Car les Espagnols détournent le système inca du Mit’a vers l'exploitation coloniale directe. Les jours de travaux (Mit’a) que chaque indien devait chaque année à sa collectivité (son village, son chef local) se transforment en servage permanent. Les mines, le transport de marchandises à dos d’hommes sur les pistes escarpées de la Cordillère depuis ou vers le port de Lima, le service forcé des nouveaux maîtres espagnols engloutissent les vies humaines de villages entiers. La prostitution des femmes et jeunes filles amérindiennes est la règle. Chaque famille amérindienne doit fournir une personne rebaptisée en espagnol mitayo. Chaque mitayo mort(e) doit être remplacé(e) par un membre de sa propre famille. Les frères Pizarro donnent droit de vie et de mort à leur soldatesque sur les familles amérindiennes que plus aucune structure sociale ne protège. L'Eglise catholique, loin de protéger les plus faibles, ne se préoccupe que de sauver les âmes dans ce qui est devenu l'enfer sur terre. On baptise avant de laisser mourir. Les corregidors, officiers espagnols censés protéger les plus faibles des abus et faire respecter le droit, sont corrompus ou bien menacés par les colons.

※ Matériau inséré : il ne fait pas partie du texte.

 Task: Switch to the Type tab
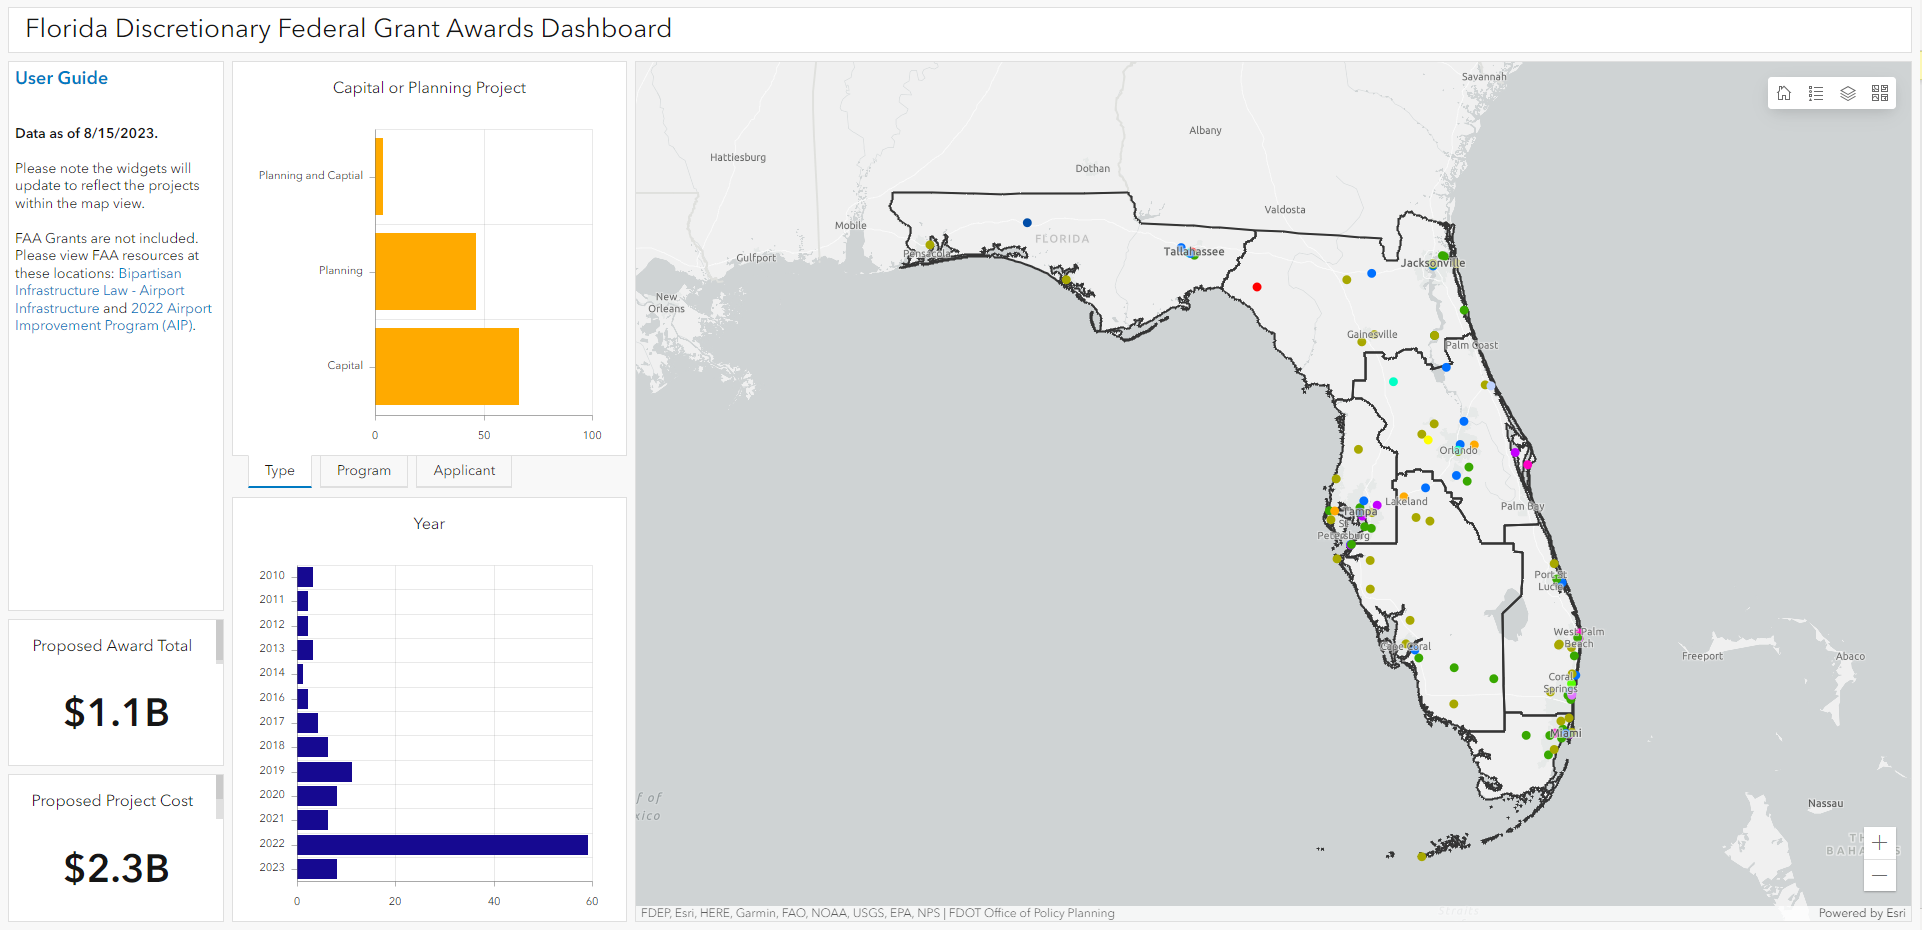[x=280, y=471]
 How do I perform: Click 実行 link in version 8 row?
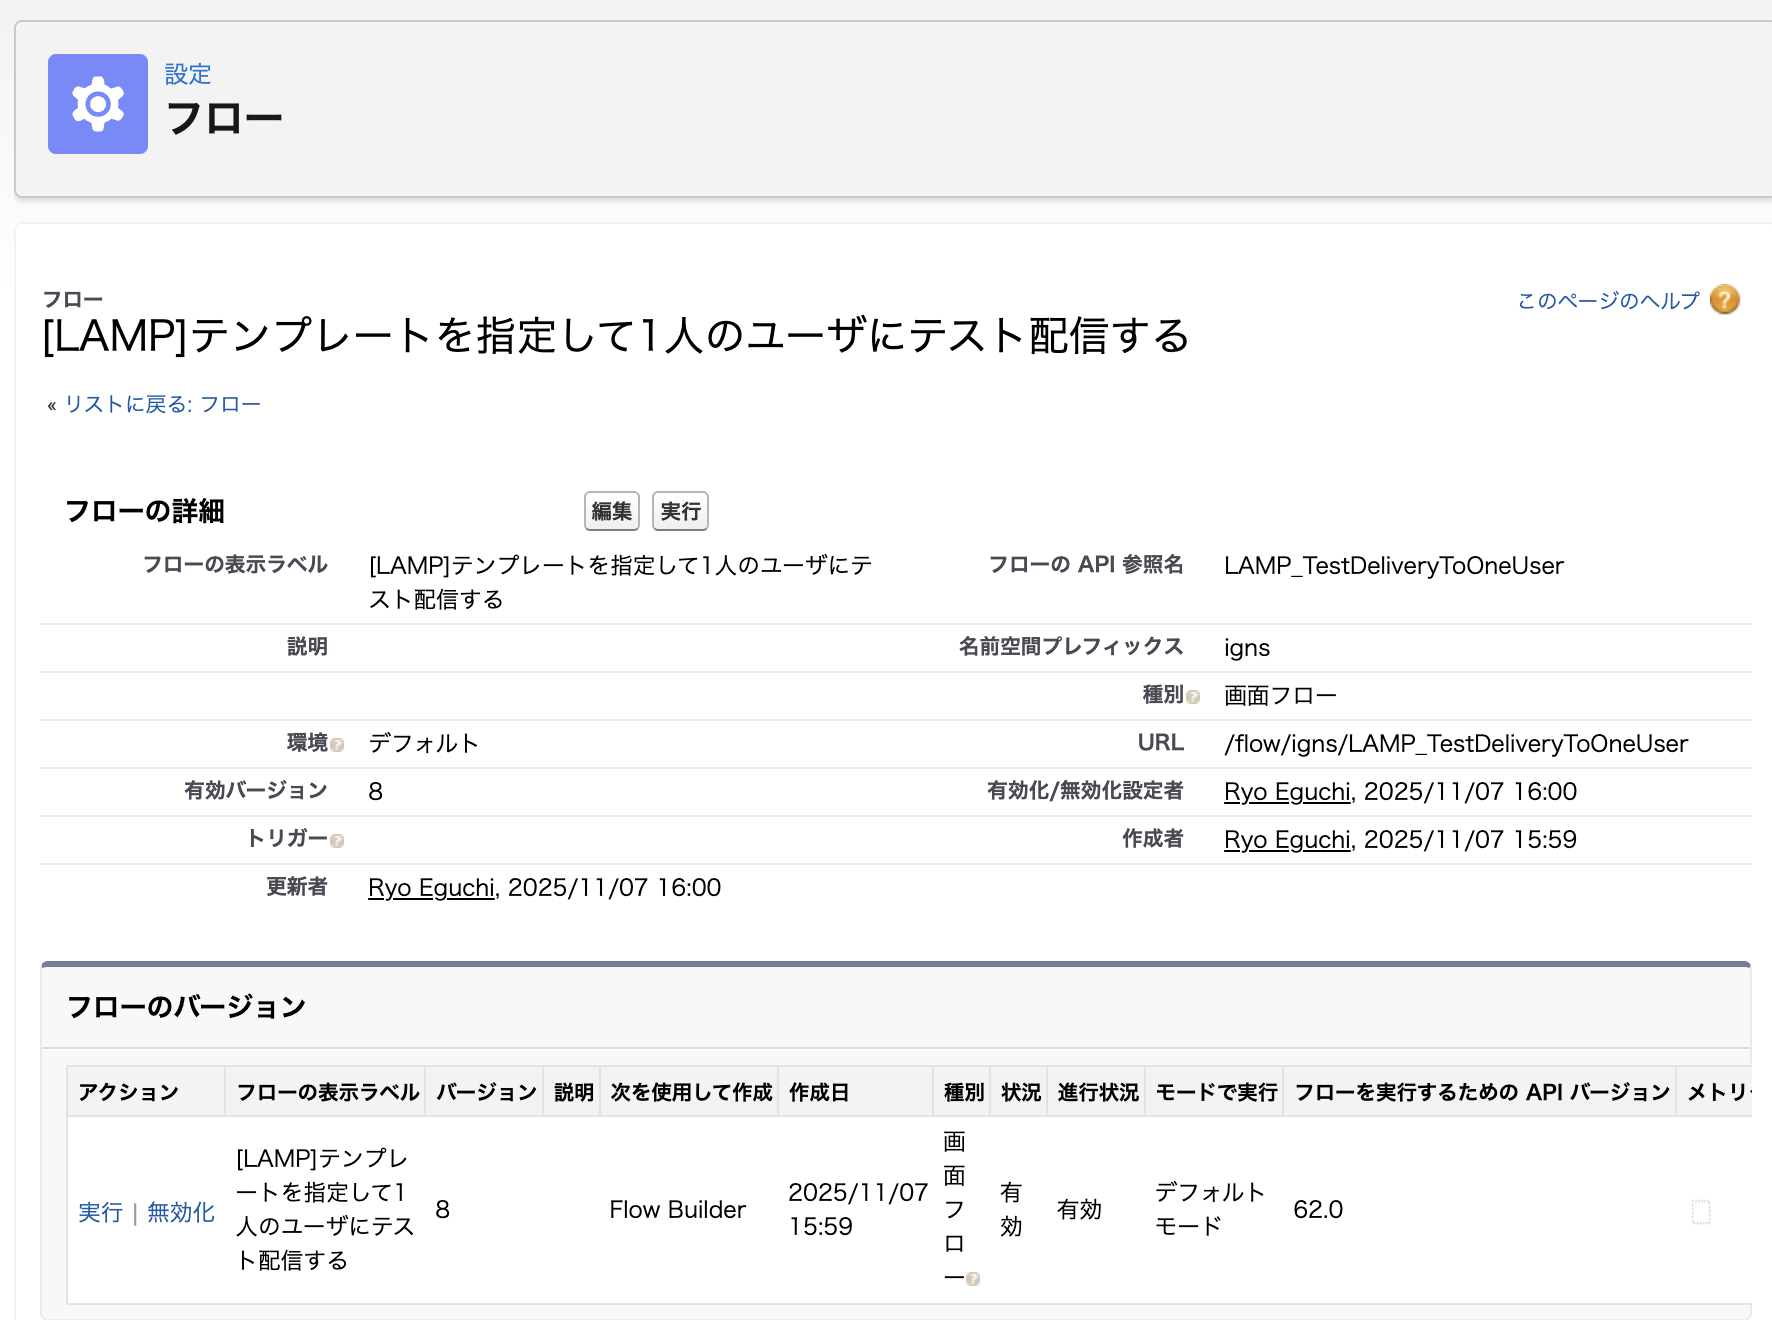tap(100, 1212)
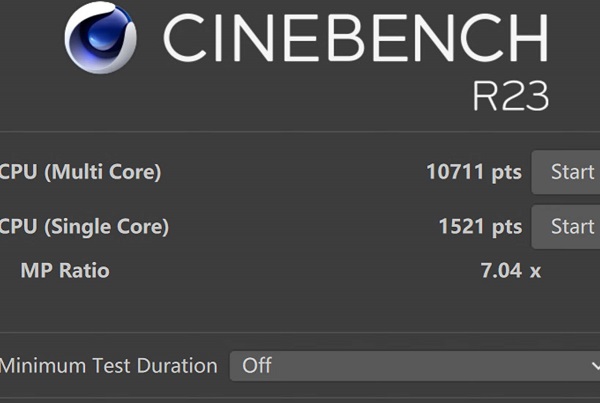This screenshot has height=403, width=600.
Task: Click the empty row below MP Ratio
Action: click(x=300, y=305)
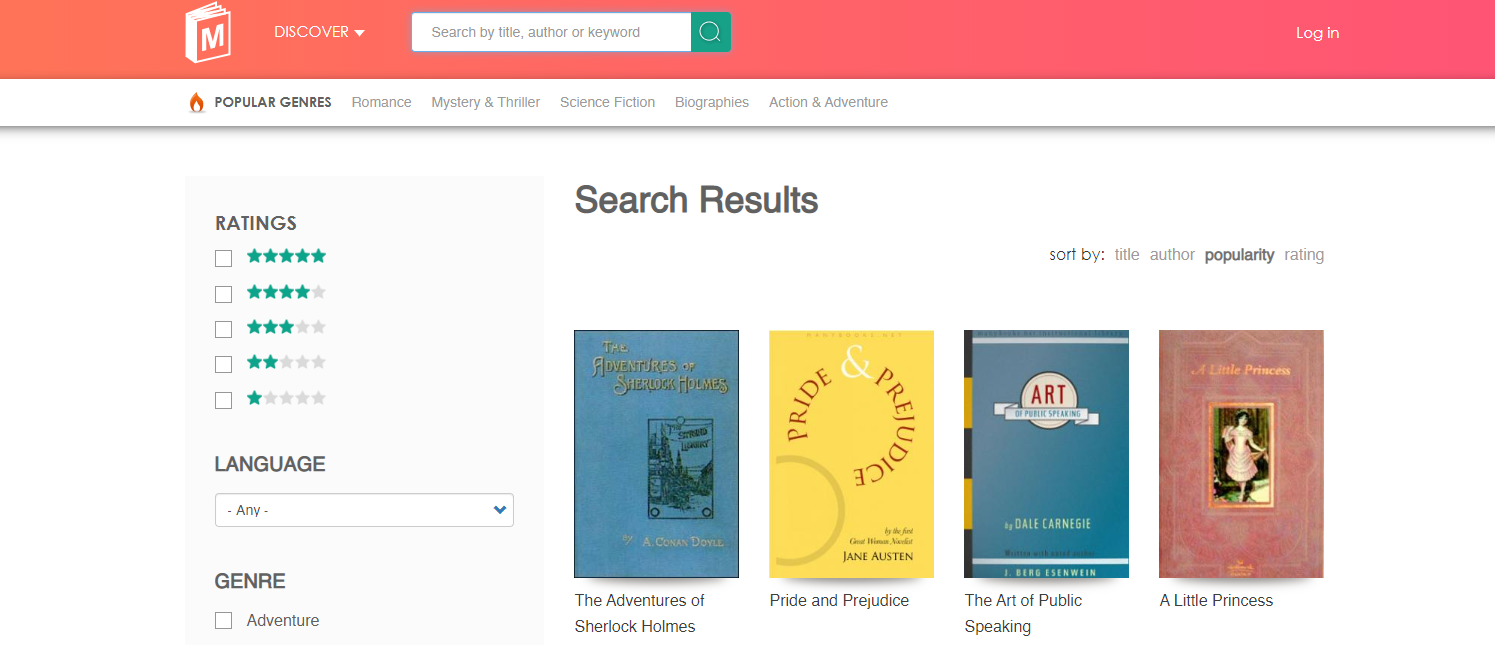Screen dimensions: 1495x645
Task: Tick the three-star rating checkbox
Action: 223,329
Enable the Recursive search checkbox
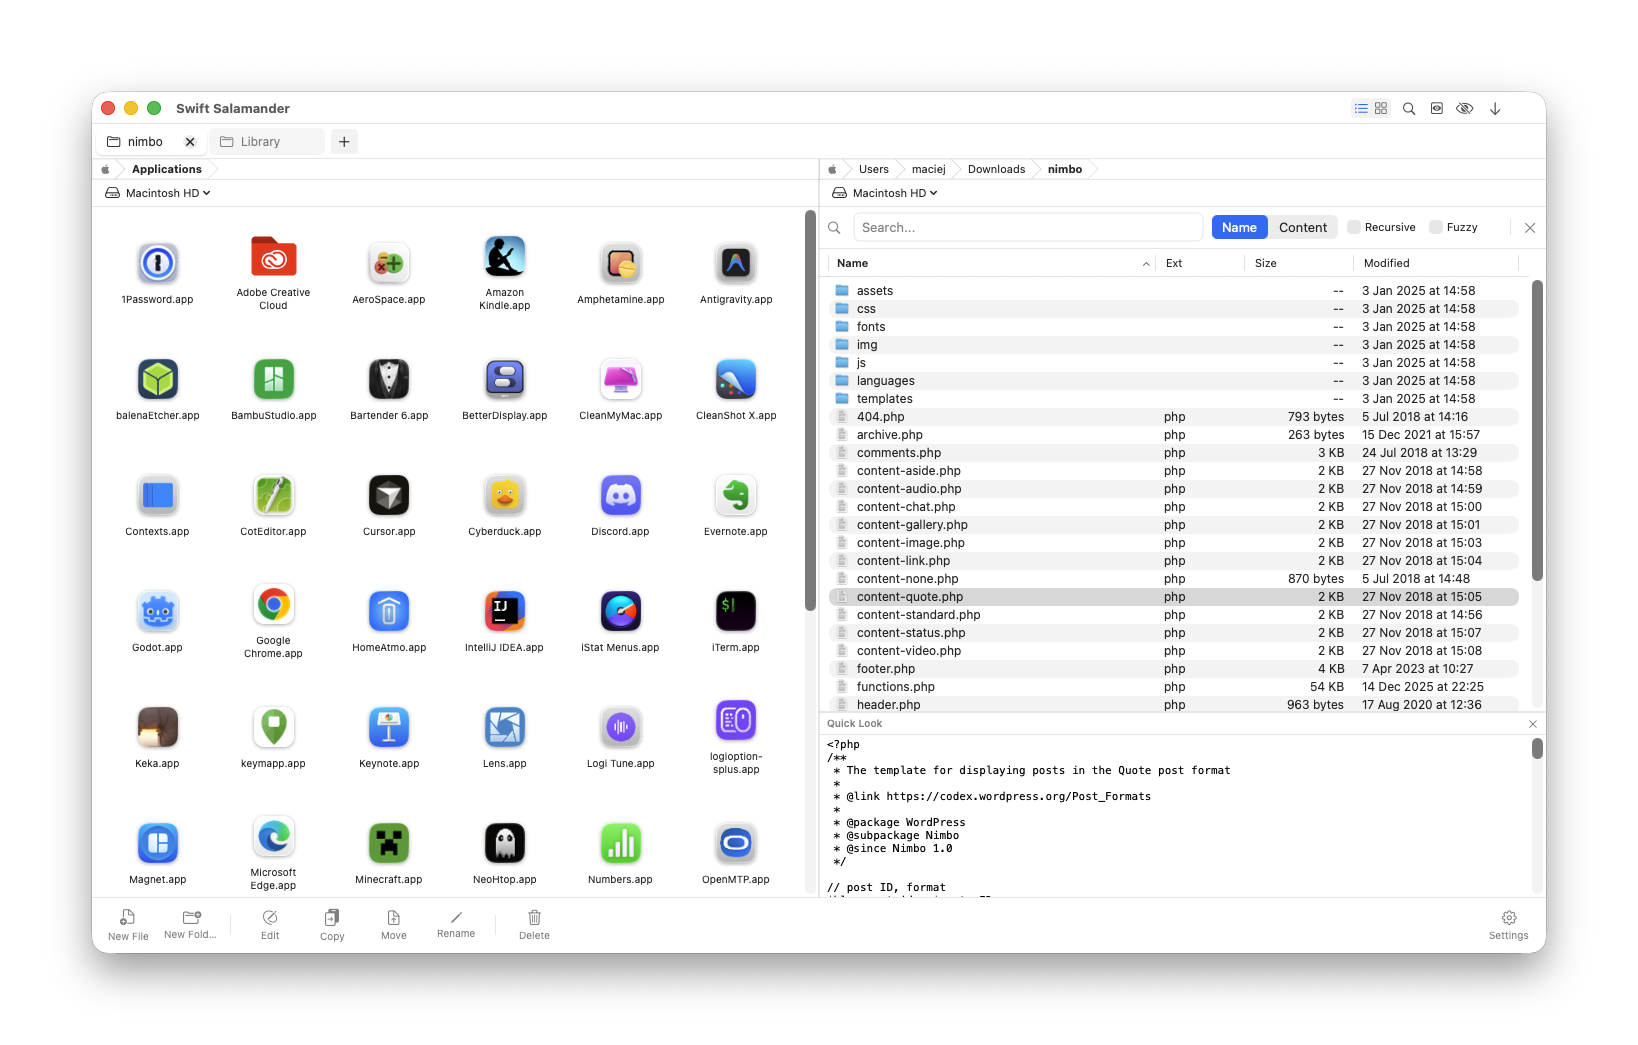 [1354, 227]
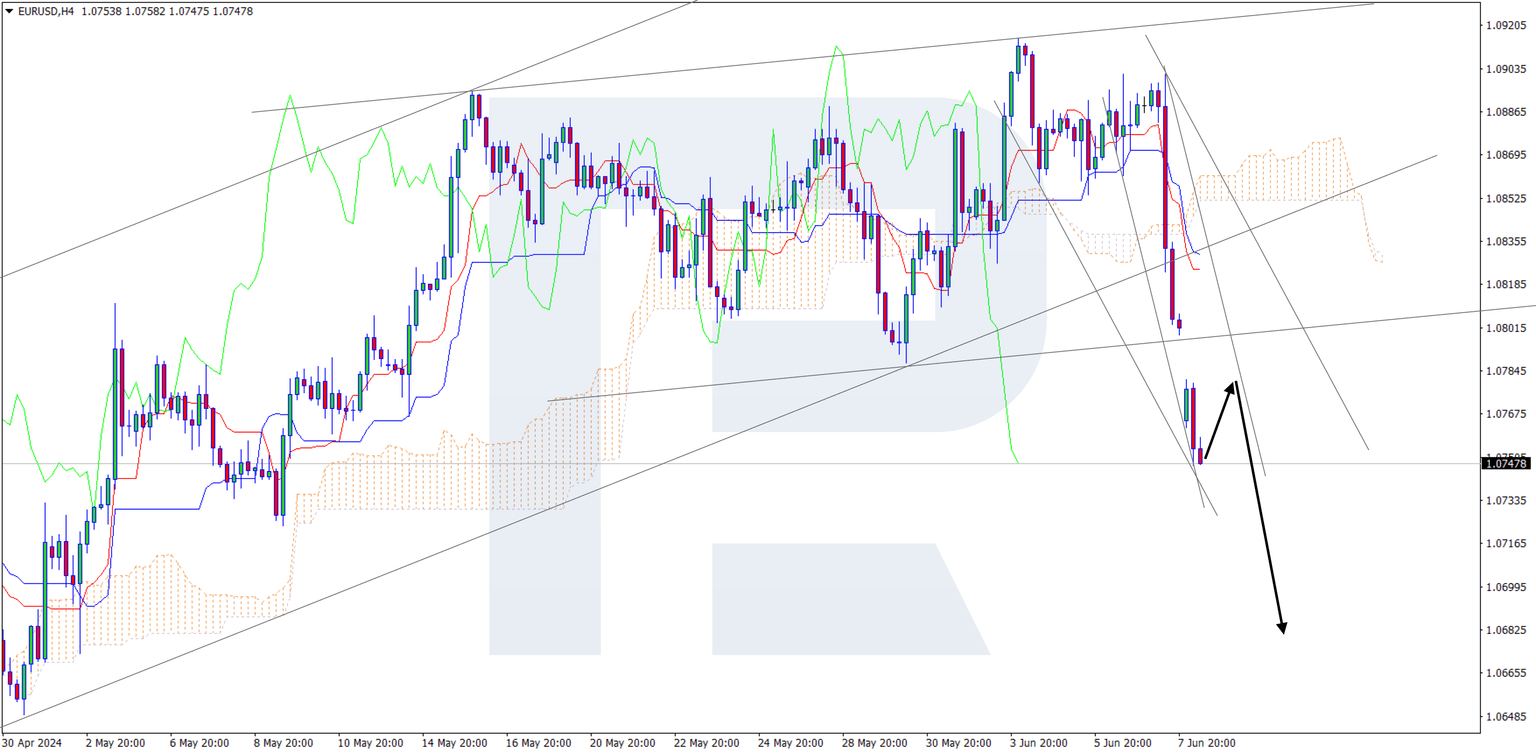Click the 7 Jun 20:00 date label
This screenshot has height=754, width=1536.
tap(1207, 743)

La mine d’argent du Potosi devient la plus effroyable entreprise d'anéantissement des amérindiens par le travail forcé, et la plus grande source de richesse métallique pour la Couronne d’Espagne. Après avoir pillé et presque totalement refondu les trésors Incas en or, argent et pierres précieuses expédiés vers Madrid, la Couronne d'Espagne extrait le minerai d’argent de Potosi en exploitant sans limite la main d'œuvre amérindienne.
Autour du Cerro Rico et sa mine géante à ciel ouvert, Potosi comptera jusqu’à 100.000 habitants de toutes origines, en majorité mitayos amérindiens amenés de force avec leur famille depuis toutes les régions des hauts plateaux andins pour y travailler. A la fin du 16ème siècle, Potosi mue en ville champignon de petits commerces, de la violence et de la survie des populations amérindiennes plus ou moins métissées. Ce chaudron social et culturel préfigure les villes coloniales d'Amérique du sud, jungles urbaines et criminogènes, laboratoires à ciel ouvert de la misère sociale.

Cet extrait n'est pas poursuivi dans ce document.